What you need to do — Repeat each record word for word. Leave nothing out.
Top of Provided records
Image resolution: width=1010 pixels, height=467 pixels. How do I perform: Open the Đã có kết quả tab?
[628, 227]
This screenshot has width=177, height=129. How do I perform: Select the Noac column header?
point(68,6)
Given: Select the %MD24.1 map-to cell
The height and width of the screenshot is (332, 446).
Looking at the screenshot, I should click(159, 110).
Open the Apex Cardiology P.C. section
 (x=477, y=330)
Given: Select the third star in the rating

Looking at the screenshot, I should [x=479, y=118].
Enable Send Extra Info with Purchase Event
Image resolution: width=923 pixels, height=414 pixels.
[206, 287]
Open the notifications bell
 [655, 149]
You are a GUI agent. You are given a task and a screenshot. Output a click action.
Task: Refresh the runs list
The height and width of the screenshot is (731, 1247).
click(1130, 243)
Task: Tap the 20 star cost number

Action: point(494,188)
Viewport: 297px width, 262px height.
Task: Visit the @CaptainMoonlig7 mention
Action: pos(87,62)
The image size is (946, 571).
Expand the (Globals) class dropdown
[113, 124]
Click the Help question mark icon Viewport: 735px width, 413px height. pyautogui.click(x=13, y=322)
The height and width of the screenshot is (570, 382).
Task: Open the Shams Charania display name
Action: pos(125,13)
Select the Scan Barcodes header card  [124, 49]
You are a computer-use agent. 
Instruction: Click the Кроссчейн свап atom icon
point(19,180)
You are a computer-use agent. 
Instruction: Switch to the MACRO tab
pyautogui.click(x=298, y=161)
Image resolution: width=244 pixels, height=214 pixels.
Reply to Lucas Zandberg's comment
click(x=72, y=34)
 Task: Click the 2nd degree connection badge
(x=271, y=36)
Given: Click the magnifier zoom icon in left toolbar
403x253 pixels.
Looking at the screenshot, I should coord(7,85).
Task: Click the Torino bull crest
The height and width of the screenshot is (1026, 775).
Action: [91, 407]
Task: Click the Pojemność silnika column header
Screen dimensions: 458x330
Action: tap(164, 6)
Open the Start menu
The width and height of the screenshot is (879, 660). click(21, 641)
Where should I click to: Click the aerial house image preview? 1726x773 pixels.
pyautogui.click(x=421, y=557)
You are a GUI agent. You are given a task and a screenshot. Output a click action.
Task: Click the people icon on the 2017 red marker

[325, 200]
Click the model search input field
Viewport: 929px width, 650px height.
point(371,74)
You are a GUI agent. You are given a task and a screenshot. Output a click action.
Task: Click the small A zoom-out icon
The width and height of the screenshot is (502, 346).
Bottom of Provided records
Output for this exercise —
Image resolution: width=1010 pixels, height=467 pixels. How do I perform: Open the Đã có kết quả tab?
[628, 227]
This screenshot has width=177, height=129. How do I perform: Select the Noac column header?
point(68,6)
Given: Select the %MD24.1 map-to cell
The height and width of the screenshot is (332, 446).
Looking at the screenshot, I should click(159, 110).
Open the Apex Cardiology P.C. section
 (x=477, y=330)
Given: Select the third star in the rating

Looking at the screenshot, I should [x=479, y=118].
Enable Send Extra Info with Purchase Event
Image resolution: width=923 pixels, height=414 pixels.
[206, 287]
Open the notifications bell
 [655, 149]
You are a GUI agent. You are given a task and a screenshot. Output a click action.
Task: Refresh the runs list
The height and width of the screenshot is (731, 1247).
click(1130, 243)
Task: Tap the 20 star cost number

Action: point(494,188)
Viewport: 297px width, 262px height.
Task: Visit the @CaptainMoonlig7 mention
Action: pos(87,62)
The image size is (946, 571).
Expand the (Globals) class dropdown
[113, 124]
Click the Help question mark icon Viewport: 735px width, 413px height. pyautogui.click(x=13, y=322)
The height and width of the screenshot is (570, 382).
Task: Open the Shams Charania display name
Action: pos(125,13)
Select the Scan Barcodes header card  [124, 49]
You are a computer-use agent. 
Instruction: Click the Кроссчейн свап atom icon
point(19,180)
You are a computer-use agent. 
Instruction: Switch to the MACRO tab
pyautogui.click(x=298, y=161)
Image resolution: width=244 pixels, height=214 pixels.
Reply to Lucas Zandberg's comment
click(x=72, y=34)
 Task: Click the 2nd degree connection badge
(x=271, y=36)
Given: Click the magnifier zoom icon in left toolbar
403x253 pixels.
Looking at the screenshot, I should coord(7,85).
Task: Click the Torino bull crest
The height and width of the screenshot is (1026, 775).
Action: [91, 407]
Task: Click the Pojemność silnika column header
Screen dimensions: 458x330
Action: tap(164, 6)
Open the Start menu
The width and height of the screenshot is (879, 660). click(21, 641)
Where should I click to: Click the aerial house image preview? 1726x773 pixels.
pyautogui.click(x=421, y=557)
You are a GUI agent. You are given a task and a screenshot. Output a click action.
Task: Click the people icon on the 2017 red marker

[325, 200]
Click the model search input field
Viewport: 929px width, 650px height.
point(371,74)
You are a GUI agent. You are given a task and a screenshot. Output a click action.
Task: Click the small A zoom-out icon
The width and height of the screenshot is (502, 346).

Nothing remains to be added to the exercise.